§ **ABOUT THIS TASK**
Your reply should hold only the lines from the records below where "Viewport" occurs.

§ **DATASET RECORDS**
________

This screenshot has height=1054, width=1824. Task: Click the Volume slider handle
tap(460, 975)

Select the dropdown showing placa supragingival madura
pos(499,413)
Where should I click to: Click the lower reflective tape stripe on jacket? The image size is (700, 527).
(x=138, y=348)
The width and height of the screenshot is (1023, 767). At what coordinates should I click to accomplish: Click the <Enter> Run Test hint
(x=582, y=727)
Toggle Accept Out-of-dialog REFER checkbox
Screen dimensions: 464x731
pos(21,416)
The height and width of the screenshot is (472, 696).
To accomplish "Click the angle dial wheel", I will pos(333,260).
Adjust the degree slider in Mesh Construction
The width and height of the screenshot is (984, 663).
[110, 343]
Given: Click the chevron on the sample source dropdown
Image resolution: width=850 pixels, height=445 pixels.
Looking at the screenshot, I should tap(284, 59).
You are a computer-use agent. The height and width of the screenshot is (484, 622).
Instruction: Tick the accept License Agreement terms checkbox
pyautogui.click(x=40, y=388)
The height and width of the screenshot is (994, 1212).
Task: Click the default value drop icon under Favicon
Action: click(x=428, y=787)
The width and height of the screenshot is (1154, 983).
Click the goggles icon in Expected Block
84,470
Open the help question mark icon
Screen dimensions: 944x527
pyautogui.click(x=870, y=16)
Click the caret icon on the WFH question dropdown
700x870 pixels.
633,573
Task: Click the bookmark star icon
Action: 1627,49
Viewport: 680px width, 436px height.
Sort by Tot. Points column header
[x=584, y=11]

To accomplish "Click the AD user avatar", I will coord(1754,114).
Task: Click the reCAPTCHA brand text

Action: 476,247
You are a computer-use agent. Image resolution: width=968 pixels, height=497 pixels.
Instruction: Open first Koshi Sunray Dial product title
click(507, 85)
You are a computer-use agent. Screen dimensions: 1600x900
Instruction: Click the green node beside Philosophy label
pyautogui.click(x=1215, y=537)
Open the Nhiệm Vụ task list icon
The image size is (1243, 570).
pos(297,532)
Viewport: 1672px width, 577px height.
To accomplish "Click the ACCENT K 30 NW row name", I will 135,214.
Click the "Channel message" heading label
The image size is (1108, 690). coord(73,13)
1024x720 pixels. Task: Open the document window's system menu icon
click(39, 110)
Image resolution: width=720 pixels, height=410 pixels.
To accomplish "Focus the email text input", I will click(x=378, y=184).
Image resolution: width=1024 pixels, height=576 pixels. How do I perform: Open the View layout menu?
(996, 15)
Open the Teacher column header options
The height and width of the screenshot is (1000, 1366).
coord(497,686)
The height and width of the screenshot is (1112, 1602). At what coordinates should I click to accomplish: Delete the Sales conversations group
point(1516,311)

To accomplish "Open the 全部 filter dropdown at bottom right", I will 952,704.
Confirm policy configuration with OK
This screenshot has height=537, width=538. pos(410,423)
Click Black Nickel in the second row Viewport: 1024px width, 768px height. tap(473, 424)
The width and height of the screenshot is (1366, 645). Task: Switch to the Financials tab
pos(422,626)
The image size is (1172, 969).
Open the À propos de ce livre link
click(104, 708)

________

§ **ANSWER TO THIS TASK**
Viewport: 680px width, 436px height.
Viewport: 1672px width, 577px height.
Click Black Nickel in the second row Viewport: 1024px width, 768px height. tap(473, 424)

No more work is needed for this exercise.